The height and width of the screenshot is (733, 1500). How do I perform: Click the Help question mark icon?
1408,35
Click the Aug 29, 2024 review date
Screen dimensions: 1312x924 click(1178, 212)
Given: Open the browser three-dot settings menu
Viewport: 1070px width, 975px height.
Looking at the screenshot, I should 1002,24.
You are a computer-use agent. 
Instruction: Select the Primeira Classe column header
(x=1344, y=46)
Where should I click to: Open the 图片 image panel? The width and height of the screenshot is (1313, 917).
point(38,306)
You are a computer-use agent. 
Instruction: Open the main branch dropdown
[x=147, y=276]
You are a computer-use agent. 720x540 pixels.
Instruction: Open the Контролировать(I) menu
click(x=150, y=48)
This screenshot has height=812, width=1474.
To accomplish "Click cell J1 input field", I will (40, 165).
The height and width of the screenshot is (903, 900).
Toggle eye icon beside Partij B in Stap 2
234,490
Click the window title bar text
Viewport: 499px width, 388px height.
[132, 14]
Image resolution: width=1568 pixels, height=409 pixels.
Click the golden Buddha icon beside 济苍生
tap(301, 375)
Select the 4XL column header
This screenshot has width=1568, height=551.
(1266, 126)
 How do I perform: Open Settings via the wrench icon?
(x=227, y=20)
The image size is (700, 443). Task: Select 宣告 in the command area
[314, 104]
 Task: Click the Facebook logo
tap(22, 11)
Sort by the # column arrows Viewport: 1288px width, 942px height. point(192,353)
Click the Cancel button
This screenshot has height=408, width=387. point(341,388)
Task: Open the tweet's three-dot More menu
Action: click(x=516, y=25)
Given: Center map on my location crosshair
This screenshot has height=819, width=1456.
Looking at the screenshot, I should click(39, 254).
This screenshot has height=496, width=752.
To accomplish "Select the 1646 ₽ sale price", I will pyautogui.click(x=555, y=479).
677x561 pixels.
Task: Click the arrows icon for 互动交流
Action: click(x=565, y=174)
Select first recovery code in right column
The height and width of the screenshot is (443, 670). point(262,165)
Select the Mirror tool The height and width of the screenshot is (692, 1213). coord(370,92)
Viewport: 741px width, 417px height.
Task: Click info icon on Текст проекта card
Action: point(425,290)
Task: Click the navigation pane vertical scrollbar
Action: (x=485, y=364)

» What to work on
From the records above, pick out and copy each line holding the word "Given".

» Task response
Given: Open the browser three-dot settings menu
Given: Center map on my location crosshair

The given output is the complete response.